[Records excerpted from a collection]
--- --- ---

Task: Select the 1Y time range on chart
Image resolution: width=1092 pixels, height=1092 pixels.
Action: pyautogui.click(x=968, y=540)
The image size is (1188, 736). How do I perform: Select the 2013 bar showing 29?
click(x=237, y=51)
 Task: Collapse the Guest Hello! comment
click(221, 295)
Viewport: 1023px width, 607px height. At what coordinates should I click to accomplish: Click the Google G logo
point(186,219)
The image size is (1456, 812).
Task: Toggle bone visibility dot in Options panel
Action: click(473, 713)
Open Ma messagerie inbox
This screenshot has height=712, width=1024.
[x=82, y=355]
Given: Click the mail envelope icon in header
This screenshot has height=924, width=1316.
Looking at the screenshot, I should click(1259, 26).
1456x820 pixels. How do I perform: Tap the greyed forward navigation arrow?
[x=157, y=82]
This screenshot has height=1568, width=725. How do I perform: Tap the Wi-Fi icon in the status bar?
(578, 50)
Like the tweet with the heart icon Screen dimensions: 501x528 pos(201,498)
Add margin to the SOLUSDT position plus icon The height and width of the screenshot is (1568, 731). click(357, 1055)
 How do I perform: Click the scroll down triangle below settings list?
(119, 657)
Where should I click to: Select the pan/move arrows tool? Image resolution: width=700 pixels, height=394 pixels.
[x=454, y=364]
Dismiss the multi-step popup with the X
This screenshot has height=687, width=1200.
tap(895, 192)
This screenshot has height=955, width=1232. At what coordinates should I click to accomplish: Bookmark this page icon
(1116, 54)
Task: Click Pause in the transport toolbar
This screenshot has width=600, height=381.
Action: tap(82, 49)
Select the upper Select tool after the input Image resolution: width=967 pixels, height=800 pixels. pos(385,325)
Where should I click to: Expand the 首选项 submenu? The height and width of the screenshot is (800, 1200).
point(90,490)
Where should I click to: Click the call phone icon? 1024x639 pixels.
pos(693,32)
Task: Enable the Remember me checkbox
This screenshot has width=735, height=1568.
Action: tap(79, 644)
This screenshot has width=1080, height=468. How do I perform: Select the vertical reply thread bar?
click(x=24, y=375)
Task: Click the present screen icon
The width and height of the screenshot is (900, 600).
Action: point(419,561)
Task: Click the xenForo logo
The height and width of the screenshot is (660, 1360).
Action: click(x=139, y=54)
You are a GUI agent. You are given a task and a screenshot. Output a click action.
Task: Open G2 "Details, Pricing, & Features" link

--- --- ---

> **WORK TO BE COMPLETED**
From the line containing "This screenshot has width=1080, height=468." to the last line of the records above, please write out every line exactly and add nothing.

> **OUTPUT OF THE EXERCISE**
This screenshot has width=1080, height=468. How do I perform: Select the vertical reply thread bar?
click(x=24, y=375)
Task: Click the present screen icon
The width and height of the screenshot is (900, 600).
Action: point(419,561)
Task: Click the xenForo logo
The height and width of the screenshot is (660, 1360).
Action: click(x=139, y=54)
You are a GUI agent. You are given a task and a screenshot. Output a click action.
Task: Open G2 "Details, Pricing, & Features" link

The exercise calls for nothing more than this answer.